Im Kampf gegen Depressionen auf gutem Weg

„Ich hätte nie geglaubt, in nur einem Jahr so eine Verwandlung durchzumachen. Der Mensch im Spiegel sieht deutlich entspannter und fitter aus, als in all den Jahren zuvor. Wenn ich vor dem Training im Spiegel auf meine selbstverursachten Narben schaue, sind diese nur noch wie Schatten aus der Vergangenheit, die nichts mehr mit mir zu tun haben. Und wenn manche beim Lesen dieser Zeilen mir eine Flucht in den Sport vor meinen Problemen attestieren wollen, dann kann ich nur sagen: Na und? Selbst wenn ich im Sport nur das Vergessen suchen sollte, ist es immer noch die beste und gesündeste Flucht von allen.
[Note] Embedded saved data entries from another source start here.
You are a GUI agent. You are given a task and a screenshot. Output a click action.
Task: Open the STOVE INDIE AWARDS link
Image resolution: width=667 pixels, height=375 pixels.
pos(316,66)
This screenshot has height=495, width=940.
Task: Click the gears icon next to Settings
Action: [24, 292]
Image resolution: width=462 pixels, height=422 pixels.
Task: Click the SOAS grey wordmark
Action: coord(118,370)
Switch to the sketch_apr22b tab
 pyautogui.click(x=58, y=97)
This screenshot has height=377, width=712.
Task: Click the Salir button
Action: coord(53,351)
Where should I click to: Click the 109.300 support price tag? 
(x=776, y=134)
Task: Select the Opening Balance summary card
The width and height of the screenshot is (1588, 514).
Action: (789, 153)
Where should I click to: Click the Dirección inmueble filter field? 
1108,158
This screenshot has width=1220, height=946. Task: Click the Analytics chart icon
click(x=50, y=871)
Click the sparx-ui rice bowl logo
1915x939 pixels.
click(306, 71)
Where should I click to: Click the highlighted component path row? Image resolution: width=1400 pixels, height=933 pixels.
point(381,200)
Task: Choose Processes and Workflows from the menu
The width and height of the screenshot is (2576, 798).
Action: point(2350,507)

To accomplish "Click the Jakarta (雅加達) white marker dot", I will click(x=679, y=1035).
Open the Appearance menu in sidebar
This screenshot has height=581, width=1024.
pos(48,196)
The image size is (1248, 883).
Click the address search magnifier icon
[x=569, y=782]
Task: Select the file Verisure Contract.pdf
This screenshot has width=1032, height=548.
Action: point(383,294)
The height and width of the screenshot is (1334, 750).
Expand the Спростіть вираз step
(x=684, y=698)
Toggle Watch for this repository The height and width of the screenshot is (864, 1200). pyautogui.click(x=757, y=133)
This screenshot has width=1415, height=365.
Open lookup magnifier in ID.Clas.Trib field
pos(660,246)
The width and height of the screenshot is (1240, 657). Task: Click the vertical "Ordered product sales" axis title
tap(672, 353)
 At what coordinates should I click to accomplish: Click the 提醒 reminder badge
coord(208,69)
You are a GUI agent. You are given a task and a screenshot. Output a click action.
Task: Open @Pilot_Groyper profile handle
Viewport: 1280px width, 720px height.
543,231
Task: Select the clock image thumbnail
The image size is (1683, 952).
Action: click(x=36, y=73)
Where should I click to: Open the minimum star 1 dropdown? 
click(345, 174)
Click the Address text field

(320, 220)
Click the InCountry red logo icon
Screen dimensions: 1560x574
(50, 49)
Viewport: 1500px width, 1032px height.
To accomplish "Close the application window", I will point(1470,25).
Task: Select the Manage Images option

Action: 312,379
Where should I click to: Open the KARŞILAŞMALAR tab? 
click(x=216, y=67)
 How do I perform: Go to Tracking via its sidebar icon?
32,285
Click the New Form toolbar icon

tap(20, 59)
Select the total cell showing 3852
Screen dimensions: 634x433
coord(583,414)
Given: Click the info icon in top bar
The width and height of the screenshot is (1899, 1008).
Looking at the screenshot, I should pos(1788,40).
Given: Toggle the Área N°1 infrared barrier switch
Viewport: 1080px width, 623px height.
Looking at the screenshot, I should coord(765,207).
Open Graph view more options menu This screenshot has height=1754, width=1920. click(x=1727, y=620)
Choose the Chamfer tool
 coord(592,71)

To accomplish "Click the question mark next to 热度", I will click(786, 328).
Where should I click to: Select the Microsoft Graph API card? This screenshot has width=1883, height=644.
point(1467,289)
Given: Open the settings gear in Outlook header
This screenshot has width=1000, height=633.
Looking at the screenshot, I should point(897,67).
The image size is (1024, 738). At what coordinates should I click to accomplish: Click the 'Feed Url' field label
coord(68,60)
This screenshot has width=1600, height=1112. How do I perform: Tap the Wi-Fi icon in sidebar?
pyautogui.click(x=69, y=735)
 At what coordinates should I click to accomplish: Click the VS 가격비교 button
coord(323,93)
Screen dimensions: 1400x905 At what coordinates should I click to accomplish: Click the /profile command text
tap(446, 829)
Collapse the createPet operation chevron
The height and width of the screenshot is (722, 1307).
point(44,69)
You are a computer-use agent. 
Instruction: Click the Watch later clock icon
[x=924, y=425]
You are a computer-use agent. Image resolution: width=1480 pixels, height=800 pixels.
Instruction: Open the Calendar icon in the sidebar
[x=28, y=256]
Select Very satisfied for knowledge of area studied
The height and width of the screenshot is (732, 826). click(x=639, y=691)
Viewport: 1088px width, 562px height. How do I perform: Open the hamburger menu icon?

Um das auch ganz klar deutlich zu machen. Auch beim Kampfsport handelt es sich nicht um ein Allheilmittel. Wenn man mit depressiven Störungen zu kämpfen hat, ist es unbedingt notwendig, sich an ärztliche Fachleute zu wenden. Auch ist Kampfsport kein Ersatz für eine Psychotherapie, aber sie wird nach meiner Erfahrung dadurch perfekt ergänzt. Ich wünschte, ich hätte den Kampfsport eher in mein Leben gelassen, mir wären sicher einige dunkle Stunden erspart geblieben. Depressionen verschwinden nicht über Nacht, auch nicht einfach nach ein paar Jahren Therapie, der Kampf geht weiter. Aber durch den Kampfsport habe ich zum ersten Mal das Gefühl, im Kampf mit der Krankheit nach Punkten vorne zu liegen.“

Die Sonne ist während des Gesprächs immer weiter am Horizont verschwunden, so langsam wird es frischer. Im Alltag von Lars Lietmann aber gibt es nach einem langen Leidensweg immer mehr sonnige Momente.